Nicholson and her food service workers prepare 900 meals
every school day for hungry children at a Tifton, Ga., middle
school. “The cafeteria needs a lot of tomatoes, carrots
and other fruits and vegetables,” Nicholson said.


Local Crops, Local
Markets


Local farmers could influence the price they get for their
crops if they’d look at local schools as markets, said Mark
Risse, a University of Georgia scientist.





lunchz.jpg (8878 bytes)

Photo: Joe
Courson

The hundreds of lunches served up
daily in local schools point to potential markets for locally
grown produce.


“There have been some successful operations down in
Florida, where farmers have cooperatively worked together to
supply most of the school lunch menus,” Risse said.


Among other things, Risse works with a number of UGA programs
designed to encourage farmers to find local markets.
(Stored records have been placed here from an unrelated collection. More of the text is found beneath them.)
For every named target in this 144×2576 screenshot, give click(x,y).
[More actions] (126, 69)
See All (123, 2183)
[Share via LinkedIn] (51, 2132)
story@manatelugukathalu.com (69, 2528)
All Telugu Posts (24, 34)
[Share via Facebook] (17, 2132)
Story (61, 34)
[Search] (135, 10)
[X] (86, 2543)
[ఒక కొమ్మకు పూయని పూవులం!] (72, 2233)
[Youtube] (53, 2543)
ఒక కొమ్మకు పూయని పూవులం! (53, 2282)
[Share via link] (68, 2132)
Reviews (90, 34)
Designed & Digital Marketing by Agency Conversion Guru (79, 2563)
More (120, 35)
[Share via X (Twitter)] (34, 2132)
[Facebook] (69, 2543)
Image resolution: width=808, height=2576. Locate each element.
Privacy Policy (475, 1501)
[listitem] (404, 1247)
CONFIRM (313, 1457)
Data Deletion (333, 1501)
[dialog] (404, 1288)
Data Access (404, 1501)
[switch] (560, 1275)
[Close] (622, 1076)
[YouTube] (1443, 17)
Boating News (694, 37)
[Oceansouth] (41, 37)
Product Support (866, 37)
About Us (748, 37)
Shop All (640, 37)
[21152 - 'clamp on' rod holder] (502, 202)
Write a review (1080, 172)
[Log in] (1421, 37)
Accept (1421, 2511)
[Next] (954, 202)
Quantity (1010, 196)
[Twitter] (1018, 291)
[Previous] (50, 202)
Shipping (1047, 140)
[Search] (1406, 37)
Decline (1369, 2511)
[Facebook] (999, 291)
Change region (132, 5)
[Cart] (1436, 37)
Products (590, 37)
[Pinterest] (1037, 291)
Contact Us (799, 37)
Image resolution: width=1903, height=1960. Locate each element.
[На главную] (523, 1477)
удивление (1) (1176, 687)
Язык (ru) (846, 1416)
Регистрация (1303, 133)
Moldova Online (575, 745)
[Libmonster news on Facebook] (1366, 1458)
Local school
systems can be promising: they have money to spend and hundreds
of mouths to feed.


“The farmers benefit,” he said, “and they’ve got a market
that’s readily available to meet the demand locally.”


Connections Not Being
Made


Risse said he’s not aware of any school systems in Georgia
that use locally grown produce.


“That doesn’t mean they don’t exist,” he said. “A lot of
people could work together to see this happen anywhere in
Georgia, I think. It’s an emerging opportunity we should take
advantage of. It’s one type of direct marketing, and I think
the future of agriculture holds this. Direct marketing is the
key to it, really.”


Farmers would have to do a lot of marketing first, he said,
and then focus on growing their crops once they’ve established
the markets.


Farming
‘Backwards’


“That seems a little backwards for a farmer,” he
said. “A farmer wants to produce and then worry about the market.
And really, we should be doing it the other way around.”


Before anything could work, farmers would need to get to know
their local schools and the procedures for bidding and securing
food-service contracts.


“Some school systems do a weekly produce bid. Others do a
yearly bid,” Nicholson said. But she likes the idea of making the
connection. “I think there would be good nutrition there and a
good economy lesson as well,” she said.